> TRECHO DO DOCUMENTO:
----------------------------------------
Por Robério Braga*
Depois de navegar em águas mansas e águas revoltas, barrentas e negras, desde o serpentear do seu rio Juruá, Amazonino Mendes iniciou o singrar em águas azuis e serenas que conduzem seu barco e o encaminham para os paramos elevados da mansidão que todos esperamos alcançar, sob a guarda de anjos e cânticos que ajudarão no despertar do espírito para a continuidade da vida, depois de muitas lutas que redundaram em vitórias, alegrias e doídas decepções.
Tendo sido daqueles que cumpriram até o último suspiro a missão a que dedicaram inteiramente na passagem terrena, não descansou as armas nem teve repouso como guerreiro, muito menos abandonou os sonhos e as esperanças que o animaram por muitas luas, desde jovem estudante, orador vibrante e líder inconteste. Foi abrindo caminhos, firmando estacas, fortalecendo o corpo e aprendendo a enfrentar desafios que foi perdendo e vencendo.
Os primeiros anos juvenis pareciam sinalizar o destino da culminância de sua carreira política. Diga-se política, na acepção mais ampla que se possa configurar, sobretudo transformadora, muitas vezes audaciosamente transformadora e propugnadora, capaz de aspirar um mundo melhor para todos. Há de ter aprendido, logo nesse tempo antigo, como contribuir de forma efetiva para que esse mundo sonhado se tornasse mais próximo da realidade de cada pessoa e que, para tanto, seria preciso sair do discurso inflamado e da agitação social voltando-se para a prática do cotidiano. Depois, há de ter descoberto que somente o bom exercício do poder constituído pela liberdade democrática – somente ele – seria capaz de promover essas realizações e a de muitos de sua geração e de cada um dos seus compatrícios.
----------------------------------------
> Registros extraídos:
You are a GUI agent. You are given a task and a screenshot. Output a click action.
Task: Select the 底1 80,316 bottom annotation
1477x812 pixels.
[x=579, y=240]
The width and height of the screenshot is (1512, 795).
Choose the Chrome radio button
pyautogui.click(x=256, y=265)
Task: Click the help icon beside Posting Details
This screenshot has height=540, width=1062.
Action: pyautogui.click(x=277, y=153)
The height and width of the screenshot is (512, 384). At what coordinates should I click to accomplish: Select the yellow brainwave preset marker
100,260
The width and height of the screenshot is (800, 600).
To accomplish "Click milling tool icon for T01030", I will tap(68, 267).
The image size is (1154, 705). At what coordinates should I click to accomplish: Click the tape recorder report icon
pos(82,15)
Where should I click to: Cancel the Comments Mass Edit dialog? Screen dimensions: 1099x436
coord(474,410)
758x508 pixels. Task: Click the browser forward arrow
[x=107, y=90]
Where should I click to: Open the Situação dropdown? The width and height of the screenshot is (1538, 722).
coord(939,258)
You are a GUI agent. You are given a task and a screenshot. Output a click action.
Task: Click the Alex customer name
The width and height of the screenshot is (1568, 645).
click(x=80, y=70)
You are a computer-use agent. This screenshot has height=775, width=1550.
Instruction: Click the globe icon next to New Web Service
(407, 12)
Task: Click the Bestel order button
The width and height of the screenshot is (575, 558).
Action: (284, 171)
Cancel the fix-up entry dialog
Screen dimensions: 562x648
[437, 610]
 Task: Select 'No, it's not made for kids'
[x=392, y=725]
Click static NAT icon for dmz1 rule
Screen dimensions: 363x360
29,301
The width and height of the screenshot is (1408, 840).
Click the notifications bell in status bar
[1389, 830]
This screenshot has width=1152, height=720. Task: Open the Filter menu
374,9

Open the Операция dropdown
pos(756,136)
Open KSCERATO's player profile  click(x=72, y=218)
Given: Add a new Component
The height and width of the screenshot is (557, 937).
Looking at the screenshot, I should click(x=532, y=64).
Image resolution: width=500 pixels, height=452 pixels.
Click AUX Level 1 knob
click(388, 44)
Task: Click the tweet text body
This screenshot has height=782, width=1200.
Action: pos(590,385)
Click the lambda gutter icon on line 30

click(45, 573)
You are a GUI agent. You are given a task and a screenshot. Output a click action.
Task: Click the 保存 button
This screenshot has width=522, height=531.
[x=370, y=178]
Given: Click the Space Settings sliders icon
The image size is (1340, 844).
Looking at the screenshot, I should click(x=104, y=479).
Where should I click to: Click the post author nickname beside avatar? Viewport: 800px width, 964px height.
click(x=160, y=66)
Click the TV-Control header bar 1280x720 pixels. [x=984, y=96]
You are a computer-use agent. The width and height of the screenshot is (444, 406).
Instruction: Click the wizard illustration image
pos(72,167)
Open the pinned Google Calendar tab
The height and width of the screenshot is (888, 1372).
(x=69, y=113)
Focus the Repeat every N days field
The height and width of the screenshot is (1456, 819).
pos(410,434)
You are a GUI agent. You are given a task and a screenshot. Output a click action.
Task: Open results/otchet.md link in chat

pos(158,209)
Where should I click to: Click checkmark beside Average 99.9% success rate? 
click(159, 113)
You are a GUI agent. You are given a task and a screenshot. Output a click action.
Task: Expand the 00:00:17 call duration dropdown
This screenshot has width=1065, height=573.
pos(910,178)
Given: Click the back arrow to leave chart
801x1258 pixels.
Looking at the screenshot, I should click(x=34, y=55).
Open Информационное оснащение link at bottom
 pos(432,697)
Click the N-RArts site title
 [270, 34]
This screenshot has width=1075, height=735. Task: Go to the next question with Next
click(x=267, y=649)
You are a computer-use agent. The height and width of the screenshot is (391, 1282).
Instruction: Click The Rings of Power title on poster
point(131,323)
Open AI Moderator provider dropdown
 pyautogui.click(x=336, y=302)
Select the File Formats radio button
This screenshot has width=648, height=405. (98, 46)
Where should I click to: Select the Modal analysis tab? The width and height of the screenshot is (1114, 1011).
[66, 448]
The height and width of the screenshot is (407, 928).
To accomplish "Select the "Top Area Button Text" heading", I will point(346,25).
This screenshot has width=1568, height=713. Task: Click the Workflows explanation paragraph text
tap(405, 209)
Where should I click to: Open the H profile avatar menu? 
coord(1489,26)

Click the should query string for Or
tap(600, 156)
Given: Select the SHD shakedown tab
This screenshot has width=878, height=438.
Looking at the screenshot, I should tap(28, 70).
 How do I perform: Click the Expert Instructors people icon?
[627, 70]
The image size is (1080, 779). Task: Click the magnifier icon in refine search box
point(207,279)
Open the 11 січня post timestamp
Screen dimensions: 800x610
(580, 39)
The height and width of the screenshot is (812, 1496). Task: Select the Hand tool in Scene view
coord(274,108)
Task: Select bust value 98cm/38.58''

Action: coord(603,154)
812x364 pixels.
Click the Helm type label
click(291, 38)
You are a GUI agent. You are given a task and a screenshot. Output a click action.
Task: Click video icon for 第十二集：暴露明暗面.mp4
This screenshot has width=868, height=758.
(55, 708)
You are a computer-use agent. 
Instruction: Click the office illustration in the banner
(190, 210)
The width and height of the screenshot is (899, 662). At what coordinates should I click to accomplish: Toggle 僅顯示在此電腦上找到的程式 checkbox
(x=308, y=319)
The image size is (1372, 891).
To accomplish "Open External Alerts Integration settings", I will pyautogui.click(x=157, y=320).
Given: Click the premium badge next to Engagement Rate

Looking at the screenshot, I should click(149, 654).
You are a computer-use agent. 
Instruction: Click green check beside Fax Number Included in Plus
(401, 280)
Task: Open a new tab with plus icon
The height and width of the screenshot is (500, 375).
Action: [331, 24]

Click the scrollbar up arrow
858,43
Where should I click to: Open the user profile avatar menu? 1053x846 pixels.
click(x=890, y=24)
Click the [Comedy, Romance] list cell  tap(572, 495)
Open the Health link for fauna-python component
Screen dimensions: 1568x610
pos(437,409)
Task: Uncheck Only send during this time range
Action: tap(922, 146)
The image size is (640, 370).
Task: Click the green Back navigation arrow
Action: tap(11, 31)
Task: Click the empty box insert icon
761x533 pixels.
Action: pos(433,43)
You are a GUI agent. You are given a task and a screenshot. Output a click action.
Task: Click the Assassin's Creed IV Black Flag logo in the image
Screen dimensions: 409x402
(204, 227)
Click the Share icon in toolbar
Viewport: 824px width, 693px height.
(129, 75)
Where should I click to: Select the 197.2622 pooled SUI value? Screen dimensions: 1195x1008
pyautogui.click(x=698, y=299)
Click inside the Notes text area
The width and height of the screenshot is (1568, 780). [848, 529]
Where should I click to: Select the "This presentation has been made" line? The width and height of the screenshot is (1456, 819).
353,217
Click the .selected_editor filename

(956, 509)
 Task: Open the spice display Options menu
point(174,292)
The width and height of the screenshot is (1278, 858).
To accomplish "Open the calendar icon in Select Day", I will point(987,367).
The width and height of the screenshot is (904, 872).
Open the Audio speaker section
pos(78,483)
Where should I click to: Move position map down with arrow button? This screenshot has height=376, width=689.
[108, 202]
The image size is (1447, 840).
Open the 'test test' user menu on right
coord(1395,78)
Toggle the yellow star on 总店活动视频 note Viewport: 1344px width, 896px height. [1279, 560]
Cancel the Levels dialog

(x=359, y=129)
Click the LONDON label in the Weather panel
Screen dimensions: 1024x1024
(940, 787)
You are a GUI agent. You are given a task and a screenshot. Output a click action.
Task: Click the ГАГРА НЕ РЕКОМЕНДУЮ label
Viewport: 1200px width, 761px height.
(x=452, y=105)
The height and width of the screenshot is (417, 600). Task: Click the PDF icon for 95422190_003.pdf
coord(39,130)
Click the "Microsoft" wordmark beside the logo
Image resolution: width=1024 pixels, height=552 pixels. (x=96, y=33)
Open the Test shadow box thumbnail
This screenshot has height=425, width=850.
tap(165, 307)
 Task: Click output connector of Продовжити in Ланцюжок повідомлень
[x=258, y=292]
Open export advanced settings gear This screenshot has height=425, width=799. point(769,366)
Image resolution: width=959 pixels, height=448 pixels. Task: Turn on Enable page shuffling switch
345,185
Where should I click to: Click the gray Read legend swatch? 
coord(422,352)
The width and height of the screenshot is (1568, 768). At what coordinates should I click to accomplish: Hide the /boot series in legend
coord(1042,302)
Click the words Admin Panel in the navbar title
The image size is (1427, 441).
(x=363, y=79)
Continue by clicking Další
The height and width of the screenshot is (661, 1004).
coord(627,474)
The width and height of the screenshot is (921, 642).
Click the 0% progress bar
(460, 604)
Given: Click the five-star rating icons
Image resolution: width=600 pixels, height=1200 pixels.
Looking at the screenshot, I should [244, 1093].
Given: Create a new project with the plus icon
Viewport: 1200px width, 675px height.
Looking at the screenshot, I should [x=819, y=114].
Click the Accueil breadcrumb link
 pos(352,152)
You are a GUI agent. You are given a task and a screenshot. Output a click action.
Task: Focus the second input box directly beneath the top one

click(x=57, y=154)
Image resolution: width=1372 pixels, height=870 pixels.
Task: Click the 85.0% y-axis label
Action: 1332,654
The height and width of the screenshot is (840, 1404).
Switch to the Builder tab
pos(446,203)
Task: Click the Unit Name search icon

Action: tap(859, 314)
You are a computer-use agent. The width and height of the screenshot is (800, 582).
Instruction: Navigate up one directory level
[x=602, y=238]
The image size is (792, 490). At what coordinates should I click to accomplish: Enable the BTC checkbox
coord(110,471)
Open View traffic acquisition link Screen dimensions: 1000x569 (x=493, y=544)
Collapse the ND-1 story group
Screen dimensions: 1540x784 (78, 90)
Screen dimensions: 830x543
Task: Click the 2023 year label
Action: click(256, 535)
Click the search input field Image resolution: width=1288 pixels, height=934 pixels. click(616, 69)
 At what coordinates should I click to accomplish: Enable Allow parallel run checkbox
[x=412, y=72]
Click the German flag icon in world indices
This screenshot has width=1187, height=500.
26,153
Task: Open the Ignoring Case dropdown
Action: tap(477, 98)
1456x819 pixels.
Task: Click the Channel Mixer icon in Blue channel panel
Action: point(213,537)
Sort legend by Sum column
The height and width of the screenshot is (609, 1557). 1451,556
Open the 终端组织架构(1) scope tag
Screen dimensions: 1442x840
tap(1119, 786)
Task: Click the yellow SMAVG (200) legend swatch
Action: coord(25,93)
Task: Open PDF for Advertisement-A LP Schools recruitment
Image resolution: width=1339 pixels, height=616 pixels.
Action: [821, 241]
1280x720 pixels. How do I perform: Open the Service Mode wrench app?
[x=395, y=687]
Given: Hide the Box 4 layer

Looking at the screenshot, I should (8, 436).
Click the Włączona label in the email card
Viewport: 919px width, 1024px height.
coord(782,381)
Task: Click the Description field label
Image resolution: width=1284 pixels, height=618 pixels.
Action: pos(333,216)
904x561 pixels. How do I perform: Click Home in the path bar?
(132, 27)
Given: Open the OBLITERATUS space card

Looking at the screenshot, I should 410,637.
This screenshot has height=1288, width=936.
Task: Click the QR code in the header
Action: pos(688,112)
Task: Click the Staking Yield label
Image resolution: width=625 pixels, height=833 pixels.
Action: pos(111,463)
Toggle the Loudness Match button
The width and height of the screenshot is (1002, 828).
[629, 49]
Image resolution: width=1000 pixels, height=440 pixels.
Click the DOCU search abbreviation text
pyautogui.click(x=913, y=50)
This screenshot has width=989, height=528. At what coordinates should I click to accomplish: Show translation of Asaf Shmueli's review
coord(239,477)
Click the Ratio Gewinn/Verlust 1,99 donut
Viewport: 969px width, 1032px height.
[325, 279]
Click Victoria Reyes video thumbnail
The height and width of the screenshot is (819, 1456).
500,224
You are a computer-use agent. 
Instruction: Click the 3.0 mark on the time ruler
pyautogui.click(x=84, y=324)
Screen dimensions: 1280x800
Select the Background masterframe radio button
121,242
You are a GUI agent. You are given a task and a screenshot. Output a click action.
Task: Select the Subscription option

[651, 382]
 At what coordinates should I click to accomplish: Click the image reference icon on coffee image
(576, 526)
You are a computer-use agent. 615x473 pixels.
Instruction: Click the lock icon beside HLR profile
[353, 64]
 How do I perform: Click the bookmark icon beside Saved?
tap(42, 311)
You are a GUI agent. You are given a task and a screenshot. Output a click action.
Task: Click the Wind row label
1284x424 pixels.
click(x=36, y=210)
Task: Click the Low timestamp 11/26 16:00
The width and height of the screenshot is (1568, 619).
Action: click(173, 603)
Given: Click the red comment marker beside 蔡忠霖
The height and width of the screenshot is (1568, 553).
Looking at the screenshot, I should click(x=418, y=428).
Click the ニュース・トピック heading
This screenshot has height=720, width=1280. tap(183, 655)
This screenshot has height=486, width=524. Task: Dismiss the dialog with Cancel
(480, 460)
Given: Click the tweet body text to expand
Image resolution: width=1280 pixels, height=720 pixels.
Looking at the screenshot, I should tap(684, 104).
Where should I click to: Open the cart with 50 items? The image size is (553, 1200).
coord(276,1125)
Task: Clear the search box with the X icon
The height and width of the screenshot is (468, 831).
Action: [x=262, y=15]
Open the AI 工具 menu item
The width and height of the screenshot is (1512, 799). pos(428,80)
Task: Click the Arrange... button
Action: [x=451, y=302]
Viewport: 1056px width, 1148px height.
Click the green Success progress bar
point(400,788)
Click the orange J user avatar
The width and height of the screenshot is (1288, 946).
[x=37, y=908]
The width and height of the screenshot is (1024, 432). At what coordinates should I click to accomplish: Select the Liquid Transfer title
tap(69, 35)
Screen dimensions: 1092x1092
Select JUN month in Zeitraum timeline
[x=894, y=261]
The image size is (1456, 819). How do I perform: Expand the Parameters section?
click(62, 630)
----------------------------------------
> OBJETIVOS:
• A. No texto sobre Amazonino Mendes, qual é o nome do rio de onde ele começou a navegar?
• B. Liste todos os adjetivos que qualificam as águas na frase do texto sobre Amazonino Mendes que começa com "Depois de navegar".

> RESPOSTAS POR TAREFA:
• A. O rio Juruá.

• B. Mansas, revoltas, barrentas, negras, azuis e serenas.